RFI reports that divisions within the M23 are holding up the signing of the recently concluded peace agreement. François Rucogoza, longstanding head of the M23 delegation, claims he continues to represent the M23, but opponents say he remains loyal to Jean-Marie Runiga, who was ousted from his position as president last month (and appears to have been arrested in Rwanda). Runiga's successor, Bertrand Bissimwa, has appointed a new leader: René Abandi, who claims to represent the "true delegation."

Meanwhile, Africa Confidential reports that things are moving Bissimwa's direction. Diplomatic moves are afoot, it says, to reintegrate the rebels, ending the revolt by agreeing to their demands and putting Jean-Bosco Ntaganda out in the cold.

Radio Okapi reports that fighting broke out between the military and the Maï-Maï Raia Mutomboki on Saturday in Walikali, near Itebero and Likoka.

The Pole Institute blames insecurity in North Kivu on poor governance and a disastrous economy.

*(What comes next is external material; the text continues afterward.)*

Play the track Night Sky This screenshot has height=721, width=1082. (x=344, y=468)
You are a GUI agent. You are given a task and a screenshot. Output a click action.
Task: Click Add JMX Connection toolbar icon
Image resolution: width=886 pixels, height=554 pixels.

Kinshasa governor André Kimbuta Yango iss promising to add 500 new buses to general circulation.

Doctor Denis Mukwege met with some 200 women in Kinshasa hospitals over the weekend and suggested that the government create one-stop case management centers to deal the city's increasing number of rape victims.

The country's first national arts festival will be held in Kinshasa beginning on March 20, on the themed of unity amid cultural diversity.

Elsewhere in the Great Lakes
JamboNews says the Rwandan government is asking that all visitors to Kigali report where they will be staying while in the city. In related matters, the government has told all cell phone owners to register their SIM cards with the govenrment by July 31 or risk having their phones blocked. 

Blog Provocations
Tom Murphy at the Christian Science Monitor follows up on last month's piece by Laura Heaton at Foreign Policy to ask whether rape statistics in eastern Congo are being inflated to increase aid. Heaton's piece questioned the accuracy of the contemporaneous reporting, including a story on the front page of the New York Times, that some two hundred women had been raped in four days in August 2010 in Luvungi, a small town in eastern Congo.

Syfia Grands Lacs features a short interview with Denis Mukwege.

The always entertaining Alex Engwete discusses the brouhaha that erupted in Kinshasa after Cote d'Ivoire's national assembly speaker Guillaume Soro appeared to suggest that Congo's politicians could do worse than emulate the country's musicians.

Stearns asks Guillaume Lacaille, an independent political analyst, why the UN's Starec mission achieved so little. Short answer: the Congolese government can't pour piss out of a boot and the UN dropped the ball.

Digital Congo's Revue de la Presse, for Saturday, 3/16/13:
The TV station RTNC announced on Friday that Kabila had fired Equateur governor Jean-Claude Baende; as of Saturday local newspapers were refusing to carry the story, waiting for further confirmation.
According to a web site run by North Kivu province, FOLC rebels operating in the Beni territory have surrendered.
Senate President Kengo is calling for the DRC to focus on increasing private investment, particularly now that a peace process has been implemented. Le Potentiel reports that Kengo remains alarmed about the security situation in the east.